Provided passage:
** start **
The Department of Art and Art History and the Division of Art Education/Visual Art Studies is pleased to announce a special guest lecture featuring Professors Dipti Desai from New York University and Laurie E. Hicks of the University of Maine. Their lectures will be focused on the theme of "Art Education in a Global Society. "
Monday, February 4, 2008
5:00-7:00 PM
DFA 2.204
Map to Doty Fine Arts Building (DFA)
Dipti Desai
New York University
Picturing a Culture of Invisibility: Mass Incarceration, Immigration, and Education
Dipti Desai is an Associate Professor and Director of the Art Education Program. Prior to coming to NYU, she taught art education at SUNY-New Paltz and was the Co-Director of the controversial 1997 National Arts Now Conference: "Subject to Desire: Refiguring the Body." Her teaching career involves two years in New Zealand, where she taught courses in Education at Victoria University in Wellington and extensive experience teaching students from diverse cultural and ethnic backgrounds at the elementary and middle school level in the United States, India, and New Zealand. As a scholar, educator and artist she is committed to addressing the formative role of visual representation and its politics in order to affect social change. Her research examines the ways visual representations construct meaning about culture in various pedagogical sites. She has published several articles in art education journals on the politics of multicultural art education and more recently on critical pedagogy in art education. Her current research involves examiningthe articulation between immigration and incarceration through contemporary art practices as pedagogical sites.
** end **
Task requirements:
Return the stretch of the lecture announcement from "The Department of" through "Arts Building (DFA)", word for word. The data that comes next has nothing to do with the lecture announcement.

Data lines:
** start **
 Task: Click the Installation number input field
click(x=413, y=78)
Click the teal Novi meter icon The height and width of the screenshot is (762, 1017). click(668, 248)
** end **
Response below:
The Department of Art and Art History and the Division of Art Education/Visual Art Studies is pleased to announce a special guest lecture featuring Professors Dipti Desai from New York University and Laurie E. Hicks of the University of Maine. Their lectures will be focused on the theme of "Art Education in a Global Society. "
Monday, February 4, 2008
5:00-7:00 PM
DFA 2.204
Map to Doty Fine Arts Building (DFA)